For the first, think of it as an in-place new. Test a is a local variable not a pointer, it lives on the stack and therefore its memory location is always well defined - this is very much unlike a pointer, Test *b which, unless explicitly initialized to some valid location, will be dangling.
If you write your first instantiation like:
Test a(*(&a));
it becomes clearer what you're invoking there.
I don't know a way to make the compiler disallow (or even warn) about this sort of self-initialization-from-nowhere through the copy constructor.

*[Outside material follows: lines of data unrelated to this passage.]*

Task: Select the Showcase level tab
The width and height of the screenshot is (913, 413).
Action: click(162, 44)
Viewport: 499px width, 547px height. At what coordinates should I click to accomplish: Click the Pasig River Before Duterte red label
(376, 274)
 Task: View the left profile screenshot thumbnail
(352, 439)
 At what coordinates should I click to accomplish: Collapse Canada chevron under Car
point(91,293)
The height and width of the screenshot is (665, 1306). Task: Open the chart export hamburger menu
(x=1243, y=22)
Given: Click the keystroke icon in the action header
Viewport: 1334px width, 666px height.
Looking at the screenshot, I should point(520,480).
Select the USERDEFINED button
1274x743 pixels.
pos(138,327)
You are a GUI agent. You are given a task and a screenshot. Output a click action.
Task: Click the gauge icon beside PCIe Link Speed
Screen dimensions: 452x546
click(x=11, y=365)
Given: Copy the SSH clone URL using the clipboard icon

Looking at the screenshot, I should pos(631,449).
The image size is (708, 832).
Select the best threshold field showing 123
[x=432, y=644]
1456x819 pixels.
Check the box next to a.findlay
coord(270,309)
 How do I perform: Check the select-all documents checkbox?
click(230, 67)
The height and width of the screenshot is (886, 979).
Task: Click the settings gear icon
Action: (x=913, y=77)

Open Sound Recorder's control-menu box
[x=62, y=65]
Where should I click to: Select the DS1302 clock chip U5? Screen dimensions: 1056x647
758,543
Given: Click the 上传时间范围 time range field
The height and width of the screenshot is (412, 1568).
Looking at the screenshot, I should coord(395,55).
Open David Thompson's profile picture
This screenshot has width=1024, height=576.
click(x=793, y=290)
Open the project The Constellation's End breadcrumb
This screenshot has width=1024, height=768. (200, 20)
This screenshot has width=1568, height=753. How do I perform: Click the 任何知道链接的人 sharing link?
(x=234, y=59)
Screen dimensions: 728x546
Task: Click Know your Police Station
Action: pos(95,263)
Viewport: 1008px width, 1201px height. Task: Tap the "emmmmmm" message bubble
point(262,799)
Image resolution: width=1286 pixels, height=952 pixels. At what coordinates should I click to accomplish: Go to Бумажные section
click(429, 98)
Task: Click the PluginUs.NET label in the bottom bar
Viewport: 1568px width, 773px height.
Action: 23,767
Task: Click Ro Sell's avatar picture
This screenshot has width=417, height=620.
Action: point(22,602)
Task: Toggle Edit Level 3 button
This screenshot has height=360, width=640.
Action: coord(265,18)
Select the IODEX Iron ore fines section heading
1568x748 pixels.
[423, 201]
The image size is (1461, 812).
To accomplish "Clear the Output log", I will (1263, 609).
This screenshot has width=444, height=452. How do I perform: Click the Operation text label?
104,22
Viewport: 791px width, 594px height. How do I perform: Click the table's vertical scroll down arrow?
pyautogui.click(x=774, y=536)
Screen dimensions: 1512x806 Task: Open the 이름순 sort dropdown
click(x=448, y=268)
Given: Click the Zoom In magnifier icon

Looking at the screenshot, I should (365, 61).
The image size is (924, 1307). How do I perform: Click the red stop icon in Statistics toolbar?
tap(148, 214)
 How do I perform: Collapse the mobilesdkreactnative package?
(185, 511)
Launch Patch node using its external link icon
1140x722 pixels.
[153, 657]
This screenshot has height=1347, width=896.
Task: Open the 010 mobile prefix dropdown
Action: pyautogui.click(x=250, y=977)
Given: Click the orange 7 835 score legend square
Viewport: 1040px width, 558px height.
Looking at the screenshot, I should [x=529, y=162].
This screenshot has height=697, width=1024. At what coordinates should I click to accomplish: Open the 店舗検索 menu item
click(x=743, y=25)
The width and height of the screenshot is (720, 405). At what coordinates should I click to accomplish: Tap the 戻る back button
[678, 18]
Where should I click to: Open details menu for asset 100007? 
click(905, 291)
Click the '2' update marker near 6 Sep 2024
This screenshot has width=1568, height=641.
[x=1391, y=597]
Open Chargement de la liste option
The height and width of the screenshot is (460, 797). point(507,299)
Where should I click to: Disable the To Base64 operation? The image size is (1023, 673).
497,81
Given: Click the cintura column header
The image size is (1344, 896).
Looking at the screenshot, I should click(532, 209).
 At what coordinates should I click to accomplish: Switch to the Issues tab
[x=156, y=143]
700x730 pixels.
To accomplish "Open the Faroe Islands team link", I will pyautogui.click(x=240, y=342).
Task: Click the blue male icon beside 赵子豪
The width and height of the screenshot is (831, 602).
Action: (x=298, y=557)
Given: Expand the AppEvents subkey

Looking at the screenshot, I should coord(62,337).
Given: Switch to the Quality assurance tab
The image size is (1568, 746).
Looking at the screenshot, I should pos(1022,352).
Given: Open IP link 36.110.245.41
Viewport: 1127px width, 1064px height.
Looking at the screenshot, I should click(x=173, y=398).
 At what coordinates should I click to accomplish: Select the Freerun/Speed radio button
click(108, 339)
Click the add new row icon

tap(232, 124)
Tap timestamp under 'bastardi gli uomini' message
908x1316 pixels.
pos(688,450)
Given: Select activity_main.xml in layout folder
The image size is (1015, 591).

The first case is (perhaps) covered by 3.8/6:
before the lifetime of an object has
started but after the storage which
the object will occupy has been
allocated or, after the lifetime of an
object has ended and before the
storage which the object occupied is
reused or released, any lvalue which
refers to the original object may be
used but only in limited ways. Such an
lvalue refers to allocated storage
(3.7.3.2), and using the properties of
the lvalue which do not depend on its
value is well-defined.
Since all you're using of a (and other, which is bound to a) before the start of its lifetime is the address, I think you're good: read the rest of that paragraph for the detailed rules.
Beware though that 8.3.2/4 says, "A reference shall be initialized to refer to a valid object or function." There is some question (as a defect report on the standard) what "valid" means in this context, so possibly you can't bind the parameter other to the unconstructed (and hence, "invalid"?) a.
So, I'm uncertain what the standard actually says here - I can use an lvalue, but not bind it to a reference, perhaps, in which case a isn't good, while passing a pointer to a would be OK as long as it's only used in the ways permitted by 3.8/5.
In the case of b, you're using the value before it's initialized (because you dereference it, and also because even if you got that far, &other would be the value of b). This clearly is not good.
As ever in C++, it compiles because it's not a breach of language constraints, and the standard doesn't explicitly require a diagnostic. Imagine the contortions the spec would have to go through in order to mandate a diagnostic when an object is invalidly used in its own initialization, and imagine the data flow analysis that a compiler might have to do to identify complex cases (it may not even be possible at compile time, if the pointer is smuggled through an externally-defined function). Easier to leave it as undefined behavior, unless anyone has any really good suggestions for new spec language ;-)
If you crank your warning levels up, your compiler will probably warn you about using uninitialized stuff. UB doesn't require a diagnostic, many things that are "obviously" wrong may compile.
I don't know the spec reference, but I do know that accessing an uninitialized pointer always results in undefined behaviour.